Our thorough examination of analytical factors confirmed the robustness of these results against different analysis parameters and algorithms. Moreover, this phenomenon was consistently observed across different datasets and species, suggesting that the findings are unlikely to have arisen from analysis methodology bias, differences in RNA integrity or possible batch effect in the datasets. Opposing effects were observed in normal tissues compared to diseases. This suggests the observations were unlikely to have resulted from differences in sequencing read mappability between introns and exons, as those differences should affect both diseased and normal tissue analyses equally. Taken together, our study suggests that PTR tends to support the homeostatic expression of mature RNAs in normal tissues and in disease states. In our gene set enrichment analysis, we observed that genes affected by PTR showed some enrichment in tissue-specific or disease-specific pathways or gene ontologies; however, this pattern was not consistent across different tissues or diseases.
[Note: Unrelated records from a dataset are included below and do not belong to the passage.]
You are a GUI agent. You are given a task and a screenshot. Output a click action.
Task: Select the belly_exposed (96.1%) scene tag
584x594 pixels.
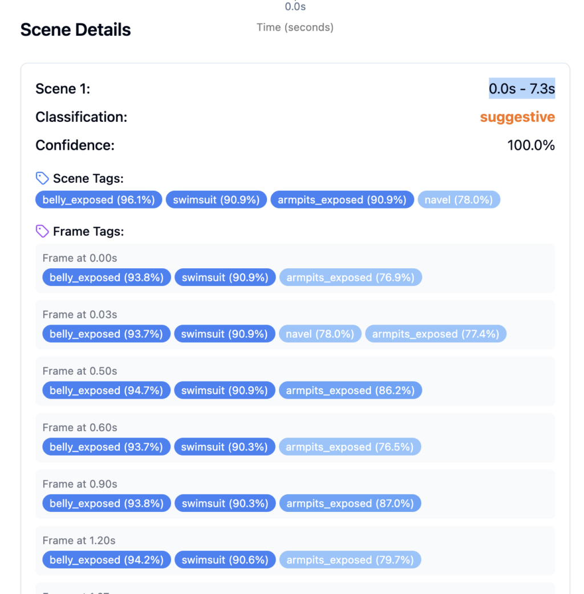pyautogui.click(x=98, y=199)
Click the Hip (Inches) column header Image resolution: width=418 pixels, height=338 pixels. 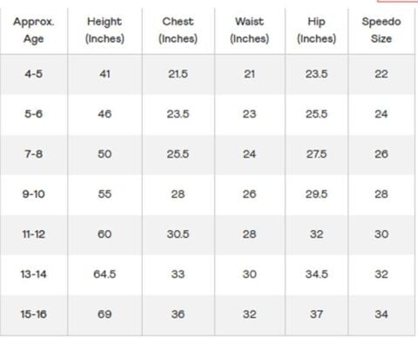316,30
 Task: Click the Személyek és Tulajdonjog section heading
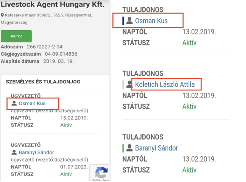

Additional data from future studies may help to elucidate their role in biological functions.
The magnitude of expression differences of pre-RNA in disease states is larger compared to mature RNA. It might therefore be possible to identify new disease-associated dysregulated genes by examining intronic sequences in RNA-seq datasets. This finding also suggests that post-transcriptional regulators, such as non-coding RNAs and polyadenylation, may play roles different to those previously assumed in disease studies. It is possible that the increased expression of post-transcriptional regulators in disease states reduces abnormal gene expression, offering a protective rather than a pathogenic effect, contrary to what traditional association analysis suggests. This might account for the challenges in targeting these genes for therapeutic purposes and their limited effectiveness as disease diagnostic or prognostic biomarkers [55–58]. Our study also suggests the value of analyzing both pre-RNA and mature RNA levels. The fact that PTR seems to mitigate expression dysregulation in disease states implies that disease-associated gene expression dysregulation might be primarily caused by transcriptional regulation. Thus, targeting transcriptional regulation processes might be an effective strategy for restoring gene expression balance.
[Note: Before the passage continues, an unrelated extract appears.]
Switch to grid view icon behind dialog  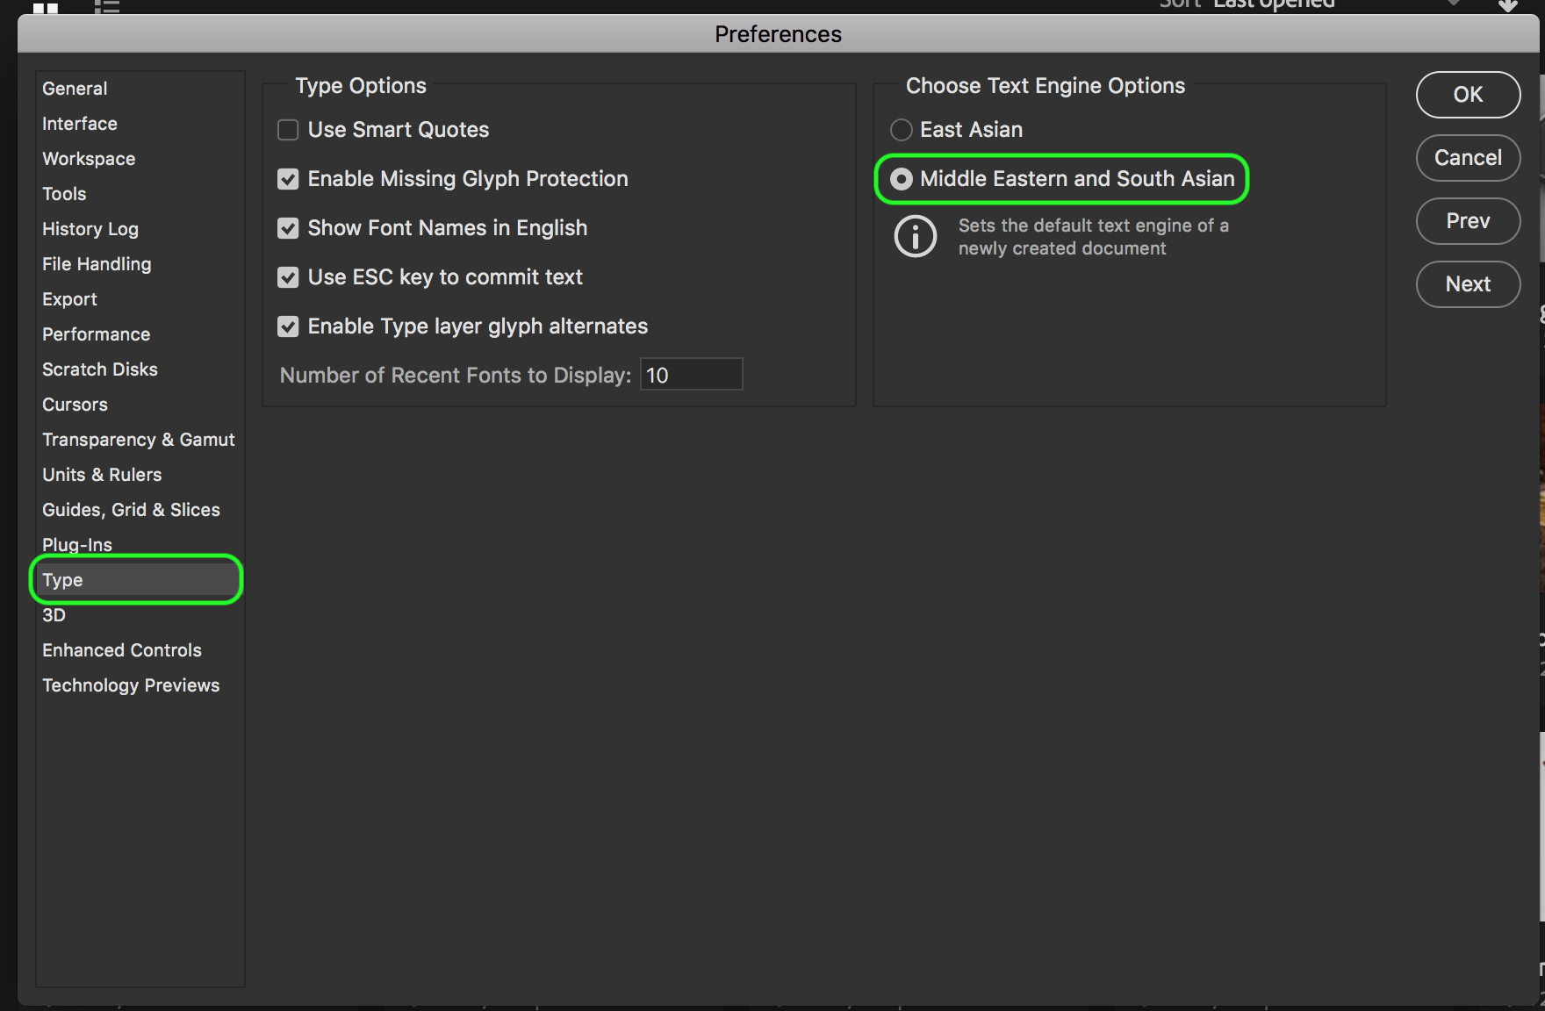[x=46, y=7]
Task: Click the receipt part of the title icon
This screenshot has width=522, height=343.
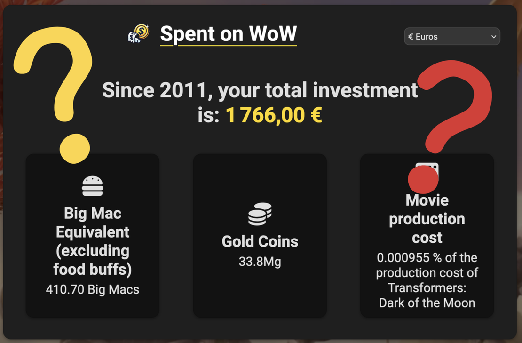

The opposing effects of PTR observed in diseases compared to normal tissues suggest that mature RNA abundance may be more flexible and can be more easily shaped by regulation. This effect could be due to the greater separation of PTR from cellular functions and thus being under less evolutionary pressure, compared to protein translation regulation. The differences in magnitudes of expression change across tissues may be associated with the intensity and uniqueness of PTR amongst tissues. This is consistent with the observation that the brain shows seemingly outlying post-transcriptional characteristics compared to other tissues, as indicated by its highly complex lncRNA, miRNA expression profiles and splicing patterns [59–61].
Although in the study a variety of methods have been employed to minimize the impact of possible confounding factors, some may still have influenced the results. For instance, transcription and processing of pre-RNAs is a continuous process, so some RNAs are in intermediate states between pre-RNAs and mature RNAs. Moreover, intron retention events may also confound the analysis. Nevertheless, as the fraction of intermediate and intron retention-impacted RNAs is likely to be relatively small [62, 63], and both groups in each comparison are evenly affected by such confounding factors, the general observations and conclusions of the study are unlikely to have been significantly affected by these issues. Moreover, intron retention could theoretically reduce the magnitude of the delta fold change by decreasing the observed expression difference between pre-RNA and mature RNA levels, potentially biasing the delta fold change towards zero. However, intron retention should not alter the direction of the delta fold change. Therefore, our key conclusions—that PTR amplifies expression changes (delta fold change >0) in normal tissues and reduces expression changes (delta fold change <0) in disease contexts, should remain valid despite the potential influence of intron retention. Additionally, although we characterized dozens of disease conditions, in the future, examination of more disease samples might provide deeper insight into PTR in different disease states, perhaps revealing that the magnitude of expression change attenuation varies in different types of disease states and in different disease-affected tissues.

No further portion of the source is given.